INSTRUCTION ▸ Write out all of the entries below word for word, leaving the pictures out.

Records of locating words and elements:
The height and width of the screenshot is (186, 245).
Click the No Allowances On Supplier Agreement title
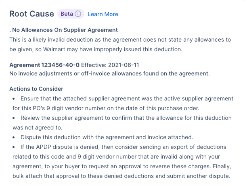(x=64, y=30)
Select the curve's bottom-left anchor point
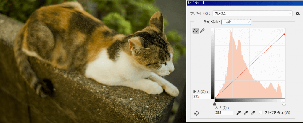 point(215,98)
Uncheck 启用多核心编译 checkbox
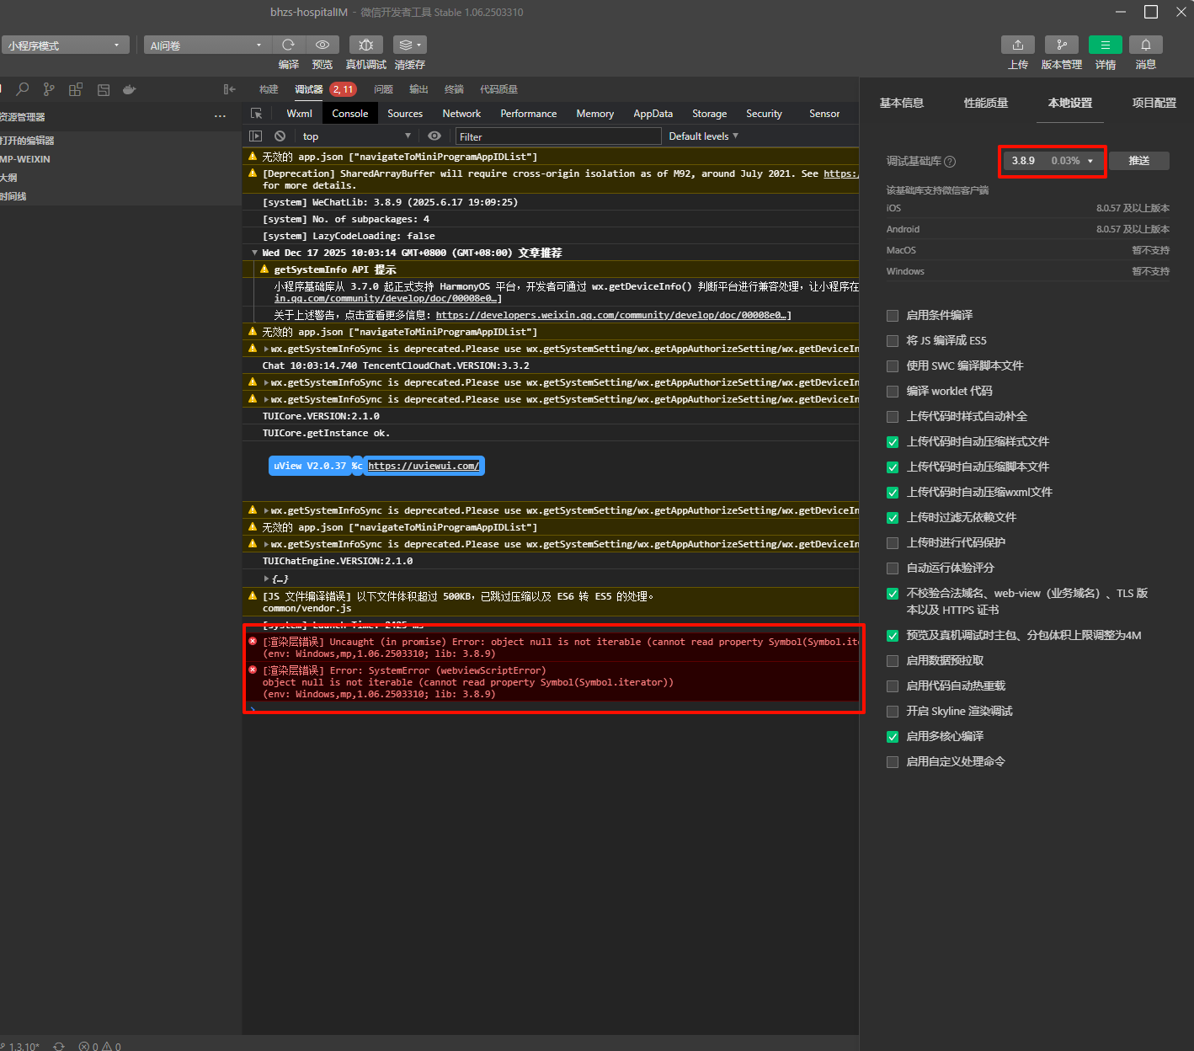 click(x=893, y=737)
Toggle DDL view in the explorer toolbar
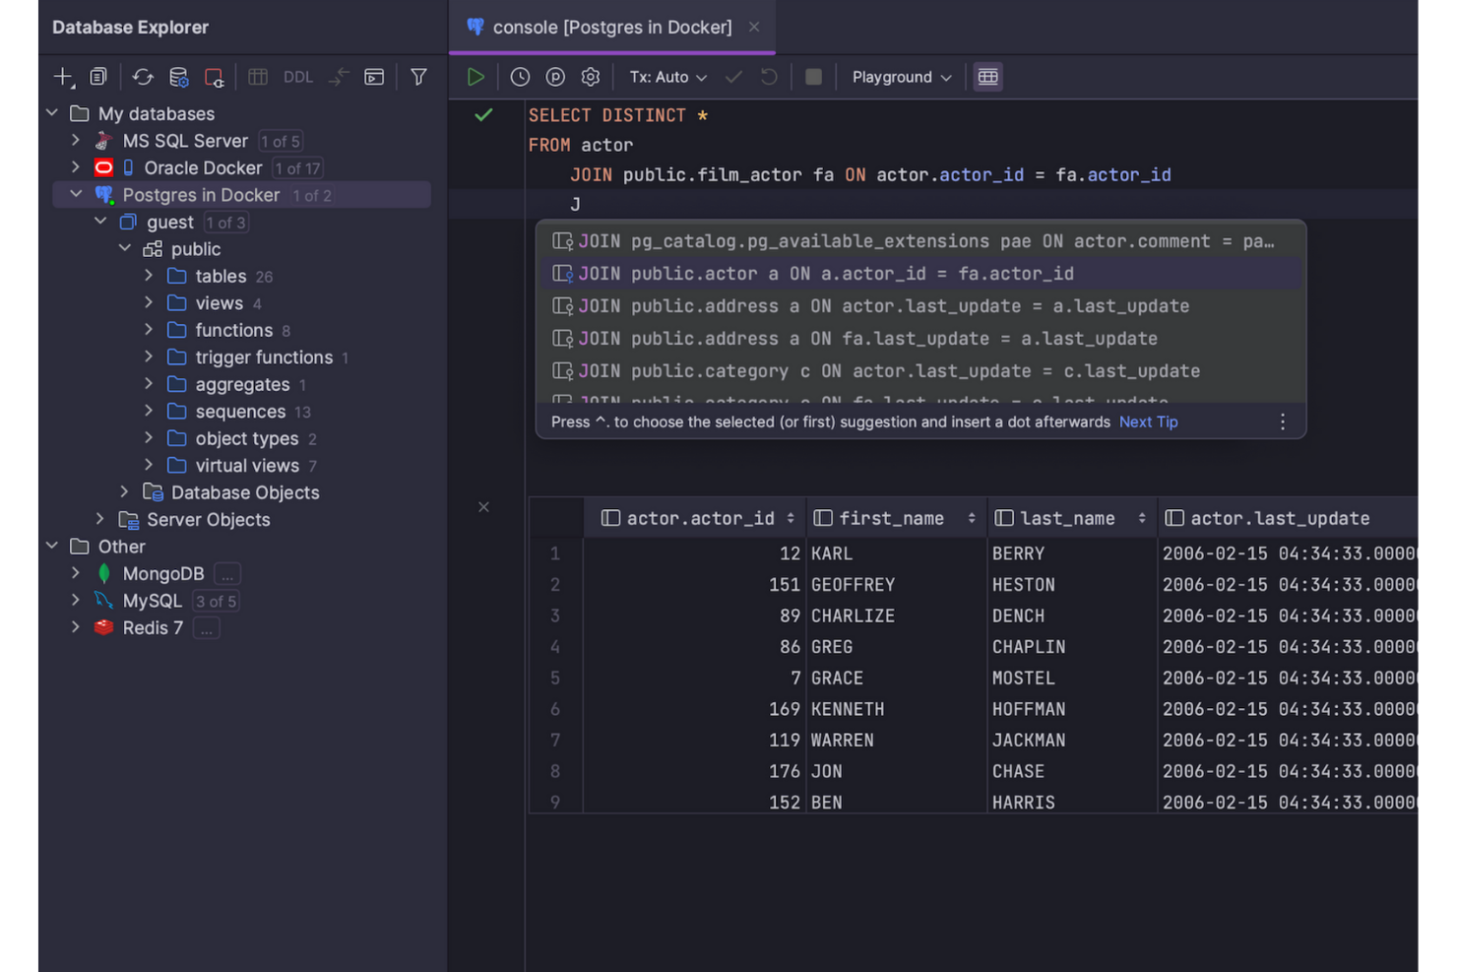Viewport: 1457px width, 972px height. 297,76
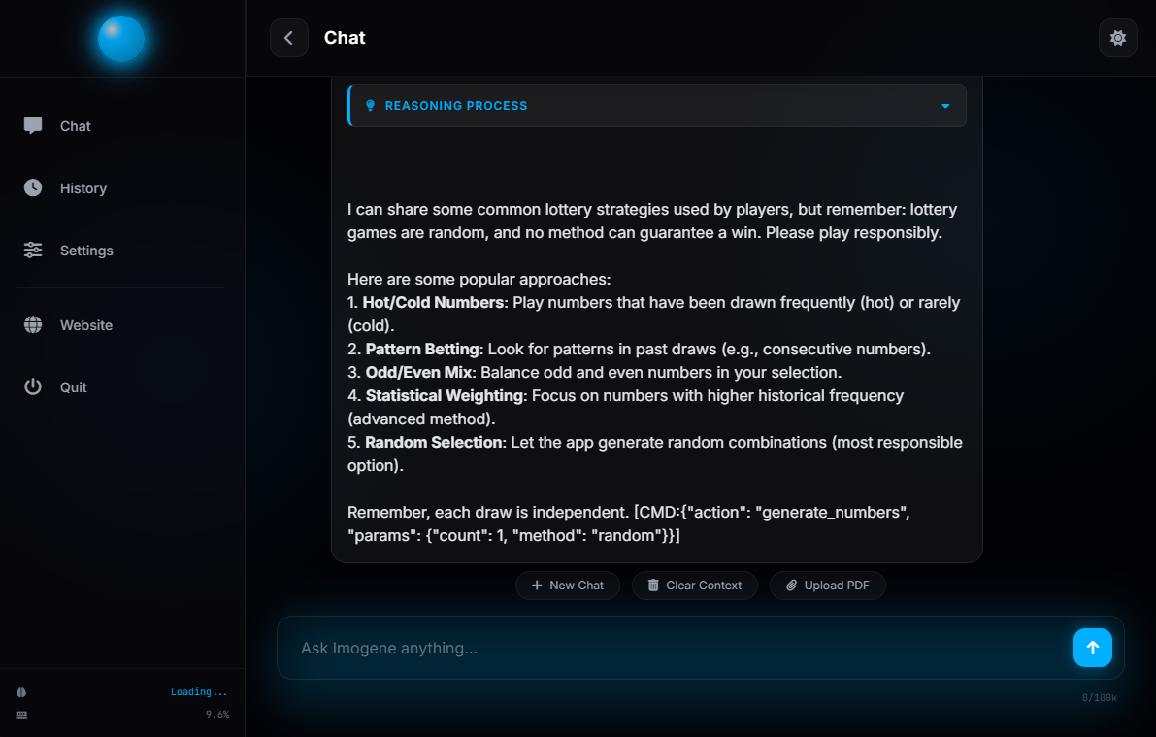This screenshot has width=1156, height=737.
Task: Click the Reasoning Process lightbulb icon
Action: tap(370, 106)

EXPECTED ANSWER ▸
The height and width of the screenshot is (186, 245).
Click the No Allowances On Supplier Agreement title
(x=64, y=30)
Select the curve's bottom-left anchor point
 point(215,98)
Uncheck 启用多核心编译 checkbox
 click(x=893, y=737)
Toggle DDL view in the explorer toolbar
Viewport: 1457px width, 972px height. 297,76
This screenshot has width=1156, height=737.
Task: Click the Reasoning Process lightbulb icon
Action: tap(370, 106)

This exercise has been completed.